• **Exercise**:
Render the rows from the line containing "This screenshot has height=728, width=664." through the line containing "Action: coord(83,210)", inclusive, as a JSON list of strings with one string per line and blank lines omitted.

• **Records to process**:
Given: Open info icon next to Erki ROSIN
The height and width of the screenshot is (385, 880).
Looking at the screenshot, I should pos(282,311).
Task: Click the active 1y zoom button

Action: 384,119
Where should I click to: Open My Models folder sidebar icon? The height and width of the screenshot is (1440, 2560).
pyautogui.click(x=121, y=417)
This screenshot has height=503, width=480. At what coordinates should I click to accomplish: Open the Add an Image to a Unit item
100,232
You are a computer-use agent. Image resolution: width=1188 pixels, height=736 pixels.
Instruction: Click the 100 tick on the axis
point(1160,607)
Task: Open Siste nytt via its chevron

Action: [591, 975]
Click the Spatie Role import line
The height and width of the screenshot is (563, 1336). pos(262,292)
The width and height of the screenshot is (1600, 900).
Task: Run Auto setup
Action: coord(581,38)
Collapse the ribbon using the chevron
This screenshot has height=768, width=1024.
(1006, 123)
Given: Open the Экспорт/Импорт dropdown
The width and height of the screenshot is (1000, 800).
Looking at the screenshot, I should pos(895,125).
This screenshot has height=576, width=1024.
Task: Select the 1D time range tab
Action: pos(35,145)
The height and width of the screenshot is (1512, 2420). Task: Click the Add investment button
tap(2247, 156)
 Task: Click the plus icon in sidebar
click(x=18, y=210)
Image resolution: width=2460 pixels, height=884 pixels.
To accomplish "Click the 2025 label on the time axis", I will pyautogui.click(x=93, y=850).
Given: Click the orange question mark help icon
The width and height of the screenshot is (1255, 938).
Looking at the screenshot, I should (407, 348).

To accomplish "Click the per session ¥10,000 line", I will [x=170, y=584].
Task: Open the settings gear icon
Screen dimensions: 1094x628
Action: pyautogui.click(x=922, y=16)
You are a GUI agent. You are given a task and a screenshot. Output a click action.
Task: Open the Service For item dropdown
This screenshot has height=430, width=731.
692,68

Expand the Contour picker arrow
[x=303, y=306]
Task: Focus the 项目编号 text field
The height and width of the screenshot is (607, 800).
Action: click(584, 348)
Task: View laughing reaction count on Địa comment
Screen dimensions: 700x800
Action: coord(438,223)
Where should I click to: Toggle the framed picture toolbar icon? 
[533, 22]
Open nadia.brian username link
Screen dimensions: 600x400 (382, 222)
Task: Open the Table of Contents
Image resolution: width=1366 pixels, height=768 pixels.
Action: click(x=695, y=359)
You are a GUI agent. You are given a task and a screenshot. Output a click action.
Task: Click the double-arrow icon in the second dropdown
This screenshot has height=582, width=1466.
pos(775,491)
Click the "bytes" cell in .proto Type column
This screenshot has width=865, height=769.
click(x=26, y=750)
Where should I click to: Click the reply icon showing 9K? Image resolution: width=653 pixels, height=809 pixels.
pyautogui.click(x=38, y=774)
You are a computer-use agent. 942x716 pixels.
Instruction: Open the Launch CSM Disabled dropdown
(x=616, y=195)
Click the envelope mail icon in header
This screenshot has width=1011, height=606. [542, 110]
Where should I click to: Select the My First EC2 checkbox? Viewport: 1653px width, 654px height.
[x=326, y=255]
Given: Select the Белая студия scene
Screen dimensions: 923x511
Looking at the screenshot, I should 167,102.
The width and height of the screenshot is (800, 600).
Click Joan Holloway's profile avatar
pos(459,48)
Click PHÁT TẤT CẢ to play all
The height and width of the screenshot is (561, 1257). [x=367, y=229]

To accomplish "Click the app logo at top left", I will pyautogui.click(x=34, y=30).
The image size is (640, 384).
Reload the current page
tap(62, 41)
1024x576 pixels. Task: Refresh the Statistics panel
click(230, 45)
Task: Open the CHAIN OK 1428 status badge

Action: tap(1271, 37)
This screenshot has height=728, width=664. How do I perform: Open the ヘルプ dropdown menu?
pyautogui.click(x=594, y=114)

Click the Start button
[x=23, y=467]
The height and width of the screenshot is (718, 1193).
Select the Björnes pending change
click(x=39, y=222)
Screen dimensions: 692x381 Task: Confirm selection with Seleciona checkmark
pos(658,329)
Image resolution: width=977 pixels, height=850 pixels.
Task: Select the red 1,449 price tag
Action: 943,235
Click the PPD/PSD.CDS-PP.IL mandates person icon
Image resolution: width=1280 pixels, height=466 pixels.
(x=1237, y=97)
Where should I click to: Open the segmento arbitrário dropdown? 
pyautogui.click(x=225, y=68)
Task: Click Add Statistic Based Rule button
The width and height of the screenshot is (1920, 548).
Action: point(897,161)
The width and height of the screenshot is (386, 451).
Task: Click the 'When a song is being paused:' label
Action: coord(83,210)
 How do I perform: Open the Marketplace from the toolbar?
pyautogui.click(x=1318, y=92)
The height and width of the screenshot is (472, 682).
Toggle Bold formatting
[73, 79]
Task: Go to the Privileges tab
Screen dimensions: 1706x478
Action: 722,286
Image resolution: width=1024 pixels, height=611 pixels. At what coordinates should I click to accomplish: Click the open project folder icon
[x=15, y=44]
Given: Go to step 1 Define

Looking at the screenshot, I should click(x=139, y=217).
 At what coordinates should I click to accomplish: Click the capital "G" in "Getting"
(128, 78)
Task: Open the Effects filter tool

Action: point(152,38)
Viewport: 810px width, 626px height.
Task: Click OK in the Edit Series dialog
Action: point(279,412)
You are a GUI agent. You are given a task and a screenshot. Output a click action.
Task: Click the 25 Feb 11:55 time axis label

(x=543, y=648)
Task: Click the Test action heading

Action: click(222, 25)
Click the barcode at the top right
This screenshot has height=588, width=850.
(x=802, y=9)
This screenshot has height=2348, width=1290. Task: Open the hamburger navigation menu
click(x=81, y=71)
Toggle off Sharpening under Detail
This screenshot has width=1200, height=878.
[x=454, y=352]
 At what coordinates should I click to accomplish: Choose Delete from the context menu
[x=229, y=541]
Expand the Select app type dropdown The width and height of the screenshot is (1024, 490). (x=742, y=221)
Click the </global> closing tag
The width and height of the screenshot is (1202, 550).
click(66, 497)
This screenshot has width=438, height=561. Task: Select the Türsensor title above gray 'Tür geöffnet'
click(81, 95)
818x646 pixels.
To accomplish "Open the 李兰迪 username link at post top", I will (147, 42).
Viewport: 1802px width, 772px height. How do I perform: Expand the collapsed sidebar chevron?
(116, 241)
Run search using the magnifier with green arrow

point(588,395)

• **Exercise solution**:
[
  "This screenshot has height=728, width=664. How do I perform: Open the ヘルプ dropdown menu?",
  "pyautogui.click(x=594, y=114)",
  "Click the Start button",
  "[x=23, y=467]",
  "The height and width of the screenshot is (718, 1193).",
  "Select the Björnes pending change",
  "click(x=39, y=222)",
  "Screen dimensions: 692x381 Task: Confirm selection with Seleciona checkmark",
  "pos(658,329)",
  "Image resolution: width=977 pixels, height=850 pixels.",
  "Task: Select the red 1,449 price tag",
  "Action: 943,235",
  "Click the PPD/PSD.CDS-PP.IL mandates person icon",
  "Image resolution: width=1280 pixels, height=466 pixels.",
  "(x=1237, y=97)",
  "Where should I click to: Open the segmento arbitrário dropdown? ",
  "pyautogui.click(x=225, y=68)",
  "Task: Click Add Statistic Based Rule button",
  "The width and height of the screenshot is (1920, 548).",
  "Action: point(897,161)",
  "The width and height of the screenshot is (386, 451).",
  "Task: Click the 'When a song is being paused:' label",
  "Action: coord(83,210)"
]